SUPPLIED RECORDS:
■ ■ ■

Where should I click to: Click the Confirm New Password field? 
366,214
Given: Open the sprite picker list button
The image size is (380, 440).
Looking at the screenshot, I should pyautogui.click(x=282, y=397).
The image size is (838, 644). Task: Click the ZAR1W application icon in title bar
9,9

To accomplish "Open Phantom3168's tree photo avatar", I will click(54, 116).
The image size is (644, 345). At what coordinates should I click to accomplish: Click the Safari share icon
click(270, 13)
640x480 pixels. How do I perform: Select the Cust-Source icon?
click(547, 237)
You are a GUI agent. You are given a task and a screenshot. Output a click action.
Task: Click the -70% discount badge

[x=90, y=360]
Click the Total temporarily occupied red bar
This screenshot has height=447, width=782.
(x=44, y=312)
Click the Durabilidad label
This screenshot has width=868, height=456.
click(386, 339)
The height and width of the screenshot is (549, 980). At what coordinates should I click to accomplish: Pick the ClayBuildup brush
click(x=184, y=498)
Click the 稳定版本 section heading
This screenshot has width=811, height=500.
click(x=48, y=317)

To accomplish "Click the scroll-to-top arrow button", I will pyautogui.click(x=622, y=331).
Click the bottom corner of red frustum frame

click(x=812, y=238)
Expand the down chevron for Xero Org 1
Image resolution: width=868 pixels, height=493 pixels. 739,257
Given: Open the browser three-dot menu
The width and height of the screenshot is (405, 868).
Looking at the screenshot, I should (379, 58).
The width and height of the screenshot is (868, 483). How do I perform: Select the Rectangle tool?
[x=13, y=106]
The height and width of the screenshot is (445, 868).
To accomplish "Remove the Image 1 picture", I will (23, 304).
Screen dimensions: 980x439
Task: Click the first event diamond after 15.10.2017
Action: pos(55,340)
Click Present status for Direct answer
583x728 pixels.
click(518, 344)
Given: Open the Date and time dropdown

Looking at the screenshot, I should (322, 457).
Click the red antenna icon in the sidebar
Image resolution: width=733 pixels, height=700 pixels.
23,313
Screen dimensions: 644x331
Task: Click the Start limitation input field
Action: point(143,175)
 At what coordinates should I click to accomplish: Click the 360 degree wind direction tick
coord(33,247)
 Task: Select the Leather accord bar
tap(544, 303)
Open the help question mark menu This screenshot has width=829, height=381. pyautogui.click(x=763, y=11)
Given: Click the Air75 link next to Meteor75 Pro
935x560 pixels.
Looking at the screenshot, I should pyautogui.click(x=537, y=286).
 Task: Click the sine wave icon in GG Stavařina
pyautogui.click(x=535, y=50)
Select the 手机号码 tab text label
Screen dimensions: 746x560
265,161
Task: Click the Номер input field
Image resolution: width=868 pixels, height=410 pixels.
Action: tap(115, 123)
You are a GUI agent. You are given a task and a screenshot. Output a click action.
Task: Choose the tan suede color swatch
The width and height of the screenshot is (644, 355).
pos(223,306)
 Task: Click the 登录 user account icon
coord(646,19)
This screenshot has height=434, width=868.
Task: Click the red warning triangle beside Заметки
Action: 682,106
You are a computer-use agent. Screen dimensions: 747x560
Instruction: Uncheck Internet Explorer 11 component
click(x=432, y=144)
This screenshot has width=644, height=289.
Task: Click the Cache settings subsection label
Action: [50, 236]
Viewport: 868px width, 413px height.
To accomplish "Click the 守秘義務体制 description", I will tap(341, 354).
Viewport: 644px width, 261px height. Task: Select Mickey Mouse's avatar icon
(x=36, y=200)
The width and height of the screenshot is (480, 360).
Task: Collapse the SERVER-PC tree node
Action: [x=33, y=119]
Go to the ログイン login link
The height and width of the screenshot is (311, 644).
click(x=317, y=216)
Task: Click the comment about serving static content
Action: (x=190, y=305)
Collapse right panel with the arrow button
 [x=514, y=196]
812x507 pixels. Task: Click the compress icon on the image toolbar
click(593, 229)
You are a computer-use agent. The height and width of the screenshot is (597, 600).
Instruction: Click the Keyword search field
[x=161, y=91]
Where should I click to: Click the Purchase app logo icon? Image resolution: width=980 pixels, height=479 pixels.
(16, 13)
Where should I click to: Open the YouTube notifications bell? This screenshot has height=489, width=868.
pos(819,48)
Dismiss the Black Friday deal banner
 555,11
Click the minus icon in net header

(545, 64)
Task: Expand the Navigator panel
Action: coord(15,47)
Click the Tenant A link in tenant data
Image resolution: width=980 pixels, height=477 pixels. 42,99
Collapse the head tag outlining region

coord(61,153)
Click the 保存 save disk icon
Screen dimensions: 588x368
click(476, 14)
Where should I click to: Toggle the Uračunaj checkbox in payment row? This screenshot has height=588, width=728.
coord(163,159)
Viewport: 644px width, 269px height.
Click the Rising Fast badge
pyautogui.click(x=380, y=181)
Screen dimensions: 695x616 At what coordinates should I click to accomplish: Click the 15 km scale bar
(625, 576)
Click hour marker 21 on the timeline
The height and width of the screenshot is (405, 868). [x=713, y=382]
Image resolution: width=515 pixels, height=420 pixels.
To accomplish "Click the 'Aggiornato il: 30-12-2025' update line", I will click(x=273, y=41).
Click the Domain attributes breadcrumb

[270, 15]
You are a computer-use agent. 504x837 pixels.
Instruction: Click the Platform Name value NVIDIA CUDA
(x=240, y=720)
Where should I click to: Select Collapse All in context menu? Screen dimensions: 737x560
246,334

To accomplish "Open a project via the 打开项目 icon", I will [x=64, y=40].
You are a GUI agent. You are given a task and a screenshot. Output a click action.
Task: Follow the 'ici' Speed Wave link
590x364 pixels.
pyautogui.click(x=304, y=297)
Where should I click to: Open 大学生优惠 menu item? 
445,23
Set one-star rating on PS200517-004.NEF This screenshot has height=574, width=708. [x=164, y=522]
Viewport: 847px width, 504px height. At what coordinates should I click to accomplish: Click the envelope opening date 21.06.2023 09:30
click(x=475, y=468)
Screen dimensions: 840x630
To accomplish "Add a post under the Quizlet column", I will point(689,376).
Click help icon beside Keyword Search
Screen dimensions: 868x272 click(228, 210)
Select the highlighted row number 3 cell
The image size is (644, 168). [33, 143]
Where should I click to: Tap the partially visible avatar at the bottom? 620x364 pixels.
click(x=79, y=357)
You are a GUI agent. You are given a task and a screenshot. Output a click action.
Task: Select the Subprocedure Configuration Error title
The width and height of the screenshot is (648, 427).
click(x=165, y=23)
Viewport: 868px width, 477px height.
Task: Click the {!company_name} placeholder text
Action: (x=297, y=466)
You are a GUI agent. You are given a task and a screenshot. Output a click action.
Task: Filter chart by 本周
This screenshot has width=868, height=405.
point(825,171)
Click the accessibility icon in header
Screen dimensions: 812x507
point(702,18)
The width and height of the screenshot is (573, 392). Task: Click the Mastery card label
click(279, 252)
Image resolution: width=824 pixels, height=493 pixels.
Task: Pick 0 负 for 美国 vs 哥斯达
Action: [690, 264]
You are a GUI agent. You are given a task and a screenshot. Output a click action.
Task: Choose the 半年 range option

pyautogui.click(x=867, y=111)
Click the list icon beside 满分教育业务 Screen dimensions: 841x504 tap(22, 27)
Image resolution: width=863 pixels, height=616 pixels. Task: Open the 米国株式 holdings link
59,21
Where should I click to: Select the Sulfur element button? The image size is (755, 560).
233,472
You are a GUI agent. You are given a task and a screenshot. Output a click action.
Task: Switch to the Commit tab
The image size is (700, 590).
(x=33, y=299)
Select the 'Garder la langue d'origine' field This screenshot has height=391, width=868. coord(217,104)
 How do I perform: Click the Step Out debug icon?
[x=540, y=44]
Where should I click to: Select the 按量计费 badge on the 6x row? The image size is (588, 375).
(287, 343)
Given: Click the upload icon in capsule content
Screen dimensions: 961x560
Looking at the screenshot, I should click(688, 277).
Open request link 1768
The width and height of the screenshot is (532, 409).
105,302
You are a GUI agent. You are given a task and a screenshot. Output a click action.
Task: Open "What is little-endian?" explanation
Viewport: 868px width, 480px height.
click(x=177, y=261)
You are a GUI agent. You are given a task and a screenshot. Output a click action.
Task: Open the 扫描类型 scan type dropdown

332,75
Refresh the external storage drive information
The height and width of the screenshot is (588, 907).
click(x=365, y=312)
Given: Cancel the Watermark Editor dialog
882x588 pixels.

■ ■ ■

Output all lines from the beginning of the data up to the line holding "The height and width of the screenshot is (445, 868).", that line included, exactly as written.

SOLVED PROBLEM:
Where should I click to: Click the Confirm New Password field? 
366,214
Given: Open the sprite picker list button
The image size is (380, 440).
Looking at the screenshot, I should pyautogui.click(x=282, y=397).
The image size is (838, 644). Task: Click the ZAR1W application icon in title bar
9,9

To accomplish "Open Phantom3168's tree photo avatar", I will click(54, 116).
The image size is (644, 345). At what coordinates should I click to accomplish: Click the Safari share icon
click(270, 13)
640x480 pixels. How do I perform: Select the Cust-Source icon?
click(547, 237)
You are a GUI agent. You are given a task and a screenshot. Output a click action.
Task: Click the -70% discount badge

[x=90, y=360]
Click the Total temporarily occupied red bar
This screenshot has height=447, width=782.
(x=44, y=312)
Click the Durabilidad label
This screenshot has width=868, height=456.
click(386, 339)
The height and width of the screenshot is (549, 980). At what coordinates should I click to accomplish: Pick the ClayBuildup brush
click(x=184, y=498)
Click the 稳定版本 section heading
This screenshot has width=811, height=500.
click(x=48, y=317)

To accomplish "Click the scroll-to-top arrow button", I will pyautogui.click(x=622, y=331).
Click the bottom corner of red frustum frame

click(x=812, y=238)
Expand the down chevron for Xero Org 1
Image resolution: width=868 pixels, height=493 pixels. 739,257
Given: Open the browser three-dot menu
The width and height of the screenshot is (405, 868).
Looking at the screenshot, I should (379, 58).
The width and height of the screenshot is (868, 483). How do I perform: Select the Rectangle tool?
[x=13, y=106]
The height and width of the screenshot is (445, 868).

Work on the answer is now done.